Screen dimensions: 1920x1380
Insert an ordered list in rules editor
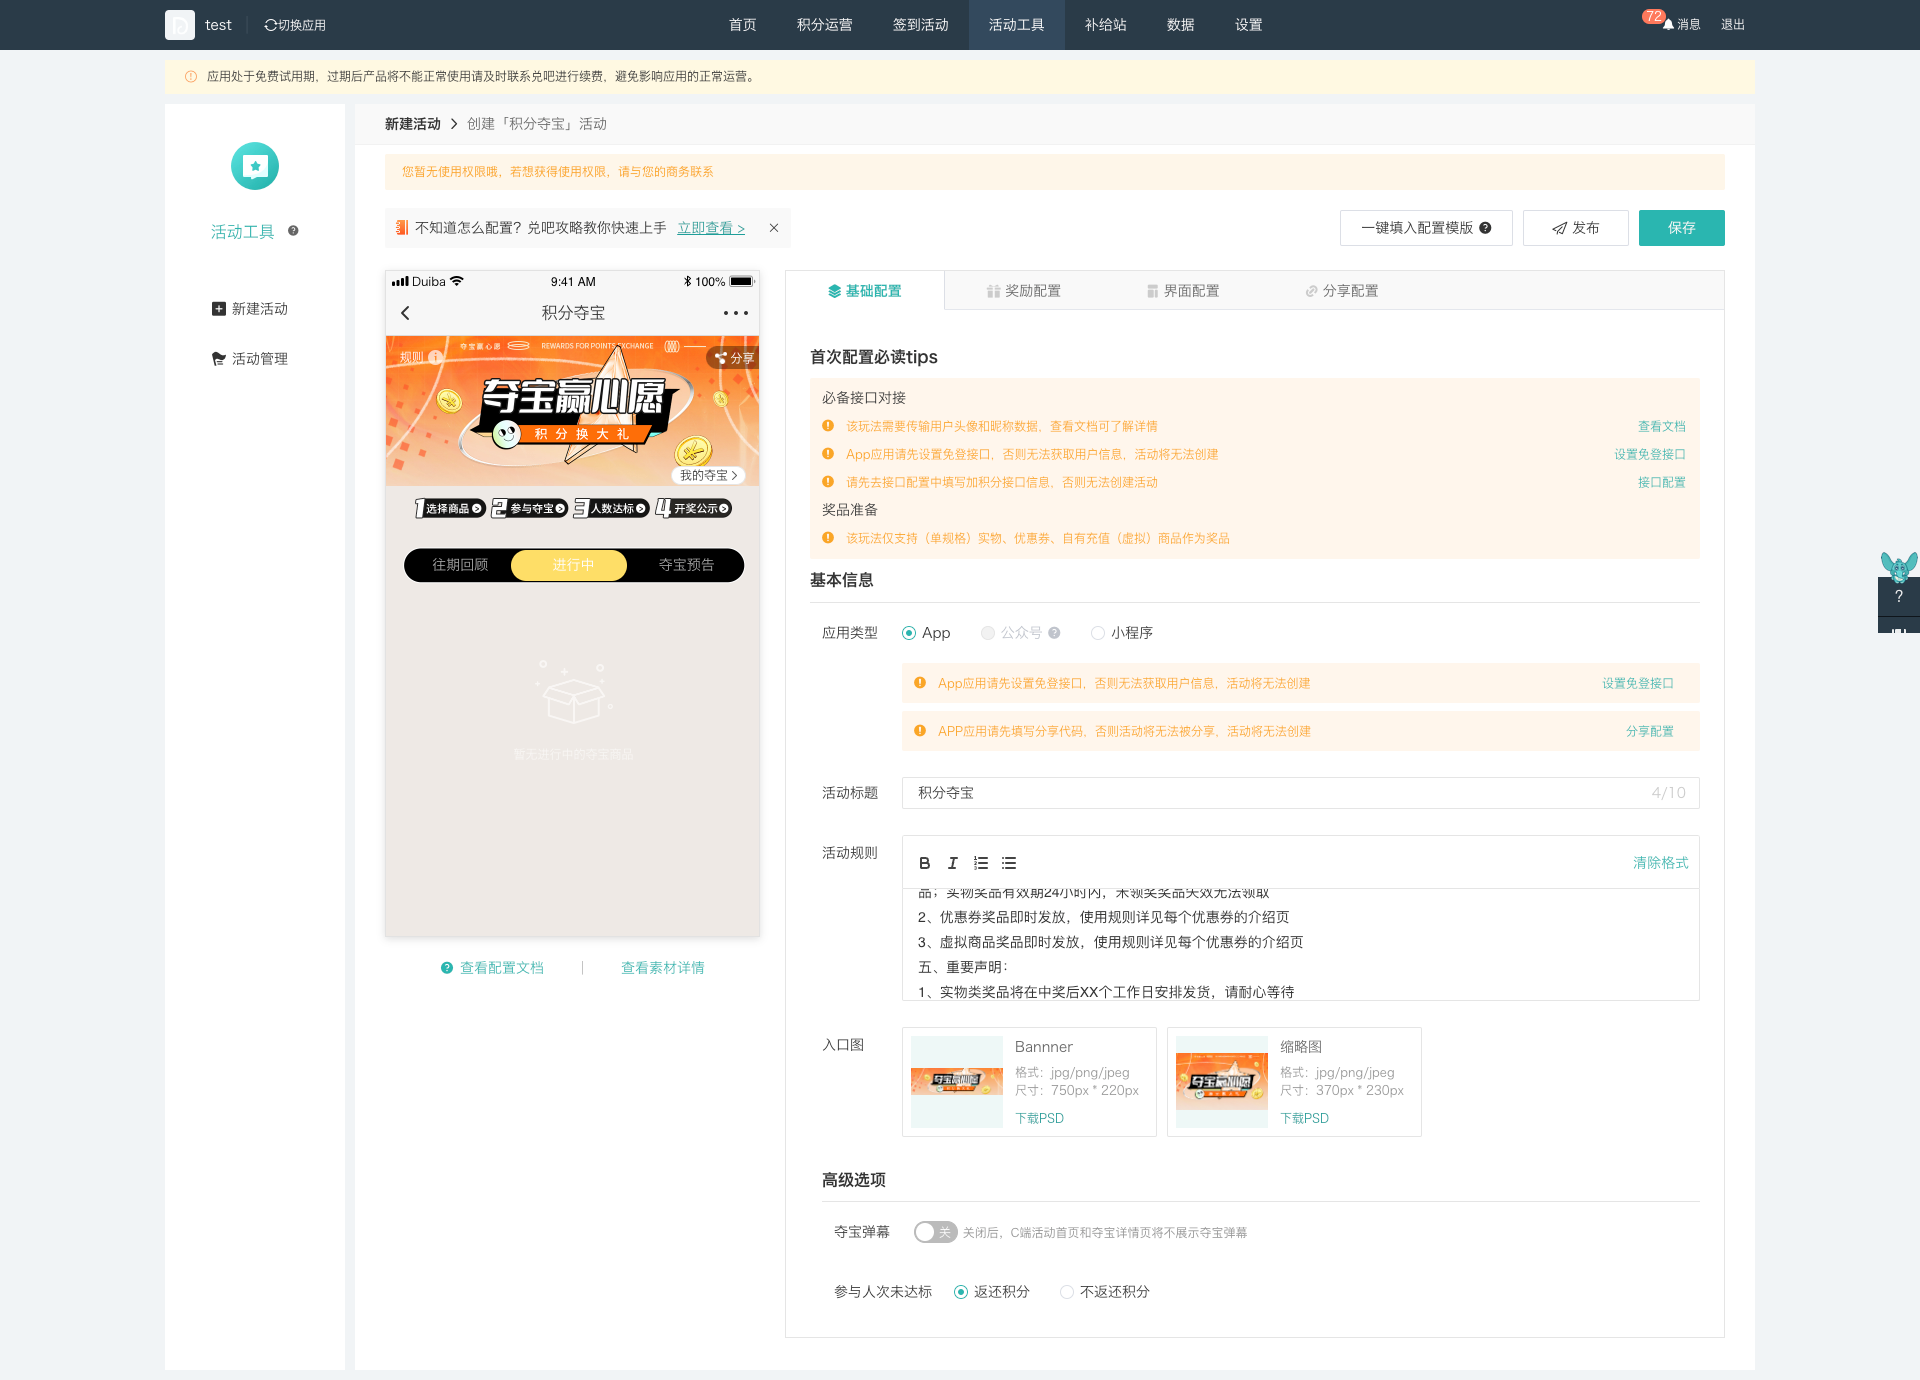click(x=981, y=863)
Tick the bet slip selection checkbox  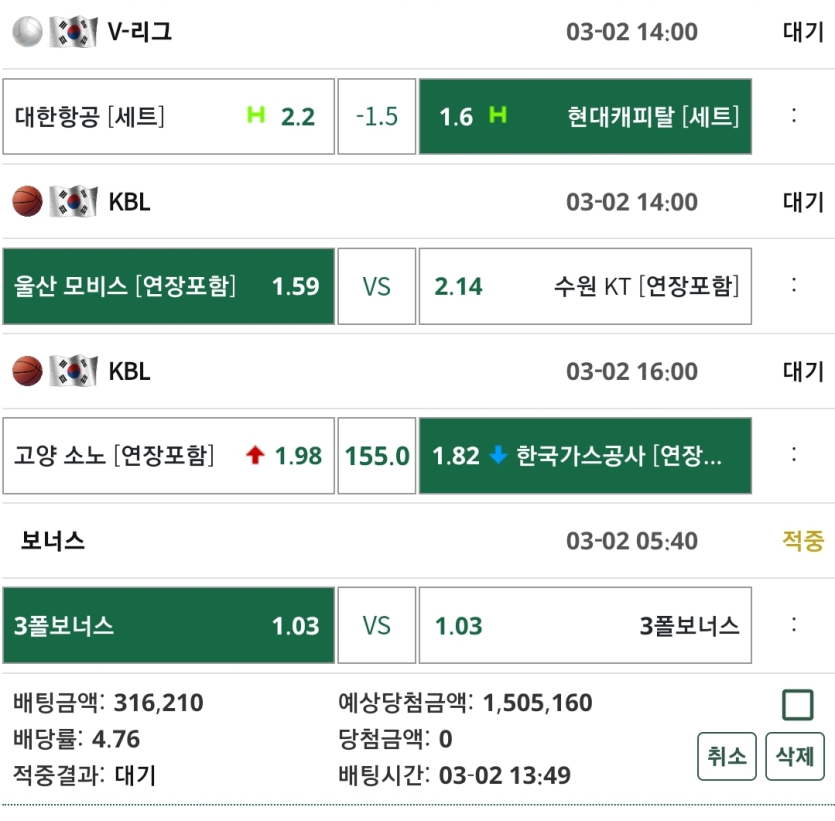click(x=797, y=705)
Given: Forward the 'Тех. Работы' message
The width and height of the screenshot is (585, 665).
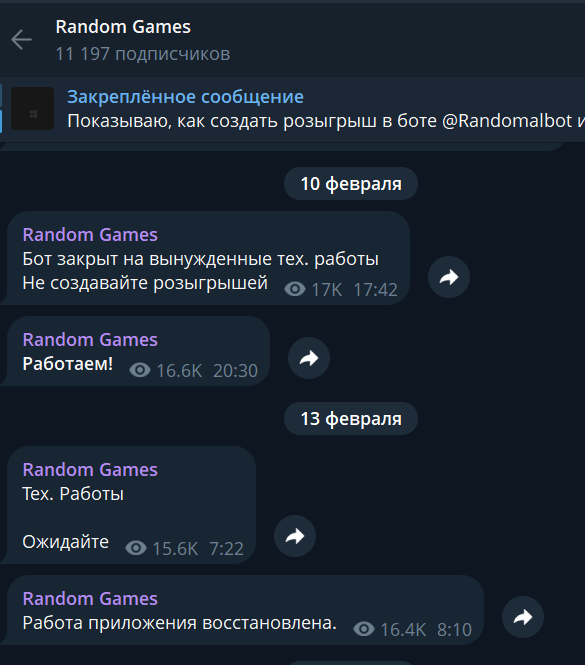Looking at the screenshot, I should point(295,536).
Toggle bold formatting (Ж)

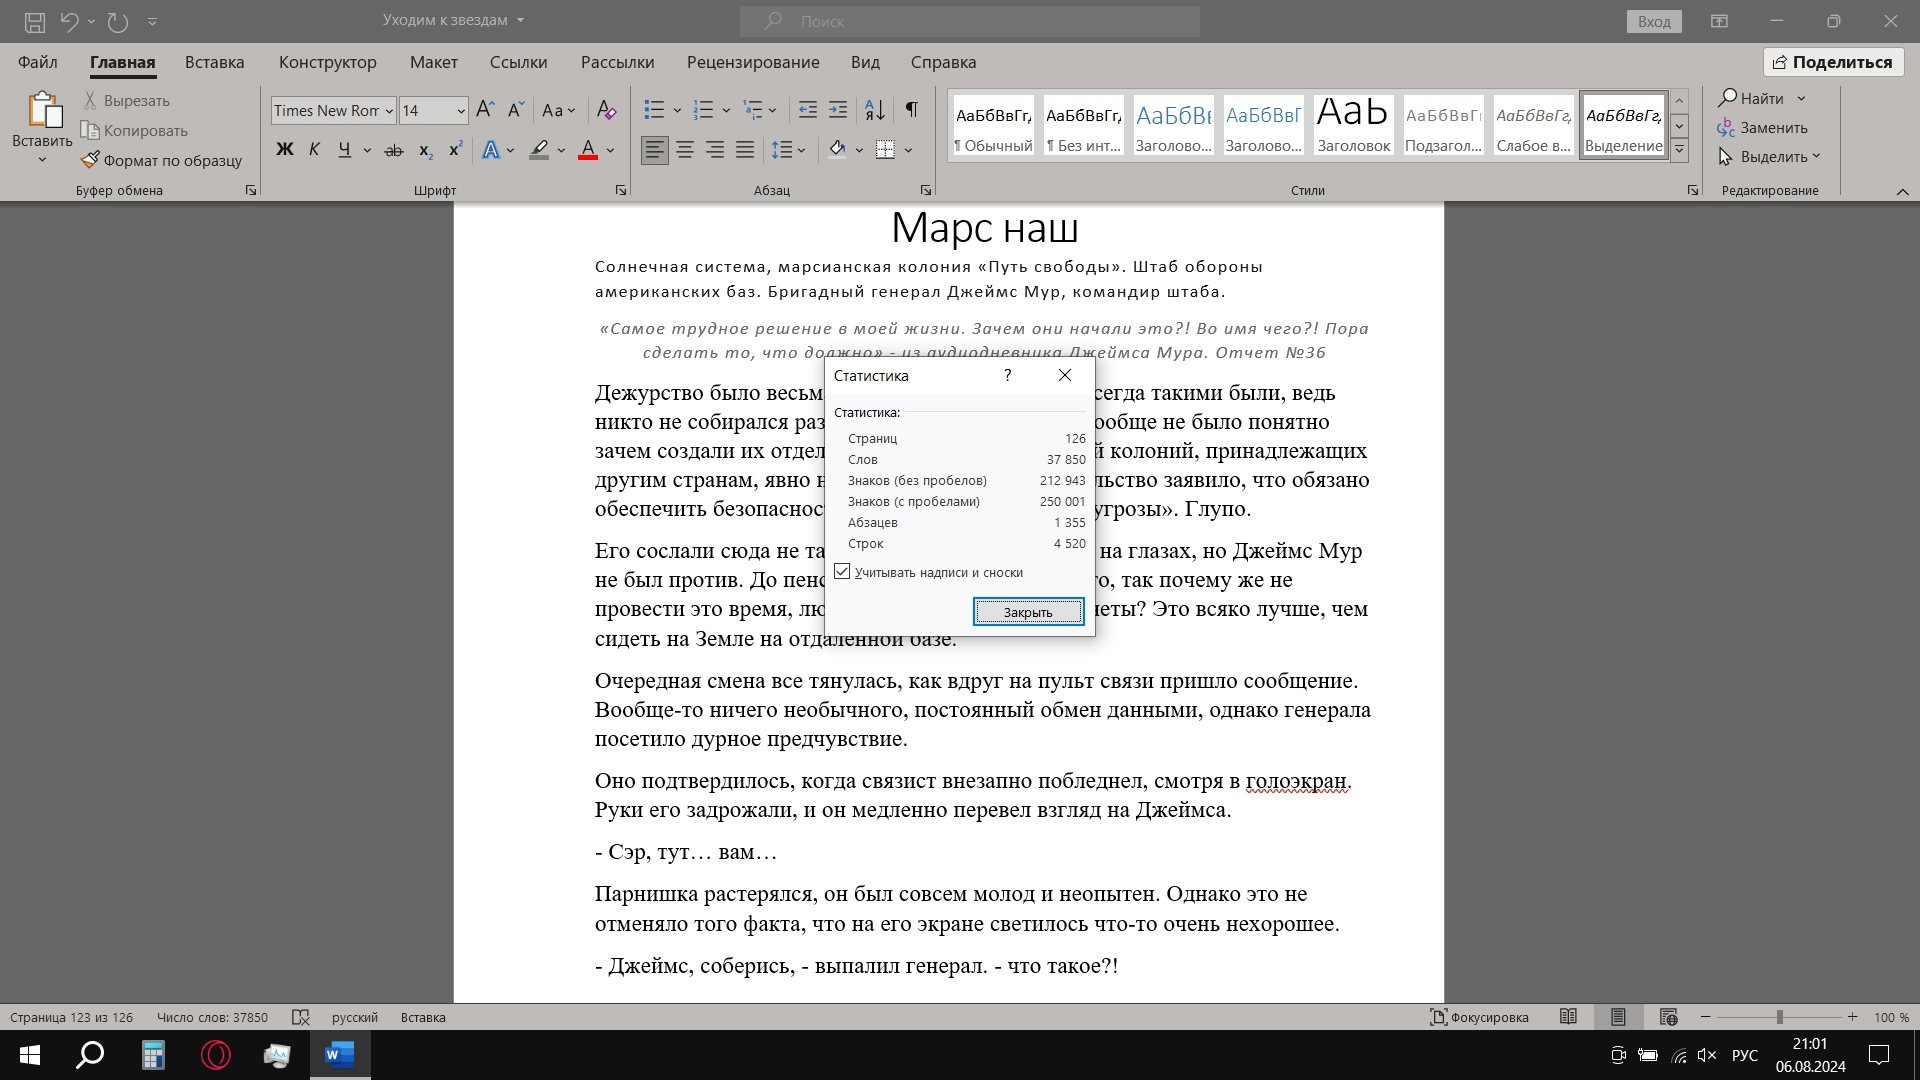[284, 150]
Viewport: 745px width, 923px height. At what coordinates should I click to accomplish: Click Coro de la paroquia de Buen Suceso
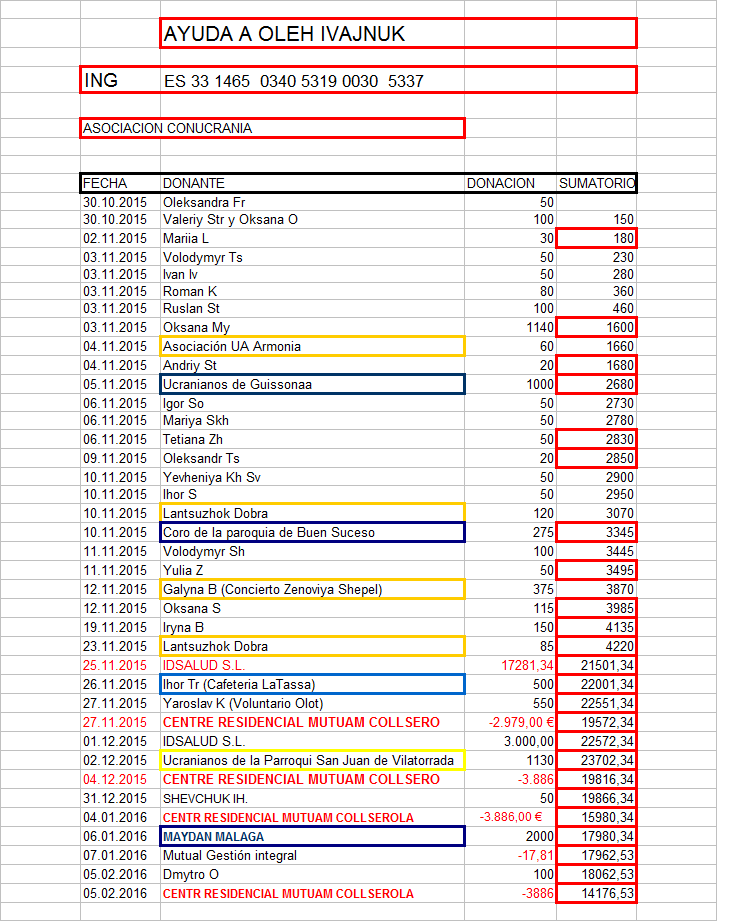[x=312, y=533]
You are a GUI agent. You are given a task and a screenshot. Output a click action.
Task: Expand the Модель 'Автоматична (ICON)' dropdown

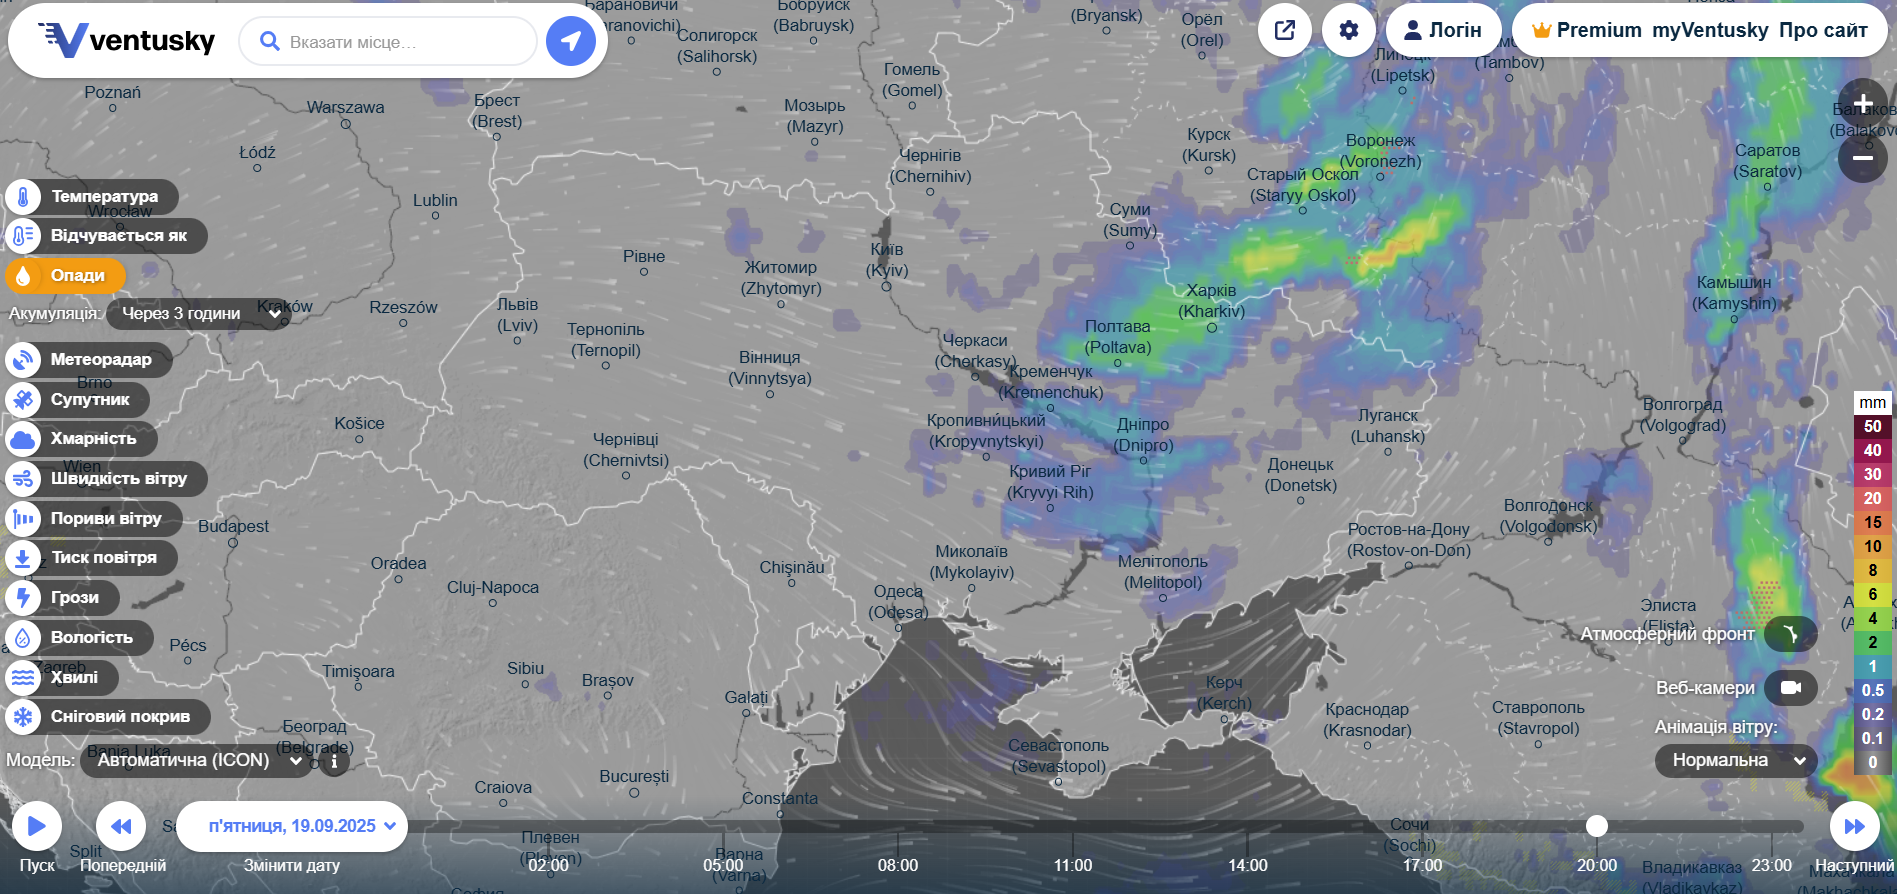(197, 760)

──────────────────────────────

Rewrite the lines from the one containing "You are a GUI" through the last line, inclusive, replacing "click action" with "tap action" and leaving everything else unchanged. Omit the pictures from your answer.

- SOLUTION FOR THIS TASK:
You are a GUI agent. You are given a task and a screenshot. Output a tap action.
Task: Expand the Модель 'Автоматична (ICON)' dropdown

(197, 760)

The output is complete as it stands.